Creeky PCs & Corporate Greed
Two unfortunate elephants in the room need to be addressed regarding this title: performance and microtransactions. Dragon's Dogma 2 is built with the RE Engine, which has powered Capcom’s titles since 2017’s Resident Evil 7: Biohazard. By and large, it’s a capable engine that suffers from stuttering and other visual issues. Dragon's Dogma 2 is a gorgeously designed game, and the first time the engine has been used to make an open world on this scale.
Bizarrely, when fighting in the open world against myriad foes, spell effects filling your screen with particles, the game runs fantastically on my system, maintaining well above 60 FPS. Upon entering the heavily populated cities the framerate tanks down to the mid-30s as NPCs materialize two feet in front of you. Ostensibly, this heavy load primarily targets the CPU, probably because every single NPC is named and has a schedule, individual wants, and affinity towards the player.
Capcom is aware of this issue and is working to address it with future patches, but it’s bizarre that so much horsepower is being demanded by the least interesting part of the game. The game is also burdened by two layers of DRM protection: Enigma and the much-loathed Denuvo. Capcom’s ongoing decision to overload their single-player offerings with DRM is a topic for another article, but it’s long-tracked and undeniable that these protection solutions negatively impact performance. In the game’s early days, players were jokingly committing to wiping out the population of filler NPCs in the main cities to restore their framerates.

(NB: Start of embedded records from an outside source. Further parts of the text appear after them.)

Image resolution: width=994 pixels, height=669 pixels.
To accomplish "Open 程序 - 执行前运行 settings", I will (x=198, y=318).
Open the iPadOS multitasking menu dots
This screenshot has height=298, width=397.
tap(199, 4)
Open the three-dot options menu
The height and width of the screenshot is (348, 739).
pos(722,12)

Thankfully, outside of the occasional wandering monster attack, you won’t be fighting within the cities much; instead, you will spend time improving gear and abilities or talking with quest givers. An uglier topic is the introduction of microtransactions into this decidedly single-player experience. To be clear from the outset, everything up for sale is obtainable in-game (some of them within the opening hours) and exists purely as timesavers rather than any kind of pay-to-win scheme. Their existence is gross but ultimately does not impact your play experience.
Fantastic Yet Hard to Recommend
Dragon's Dogma 2 is a puzzling game in 2024. For fans of the original title, it feels like a warm homecoming to a world that’s both familiar and just new enough to keep you intrigued. For first-timers, the numerous ways in which the game introduces friction might end up turning them away before the gameplay loop clicks, which is a shame. I would wholeheartedly recommend that any fan of RPGs or action combat games check out this title, though not without numerous caveats.
Until they iron out the performance issues, if you’re still on the fence at this point, I would suggest waiting for a sale. At the start of the year, I had this pegged as a GOTY contender. Despite my deep love for it, the ways in which it hasn’t evolved from its 2012 source material hold it back from being one of the year’s finest.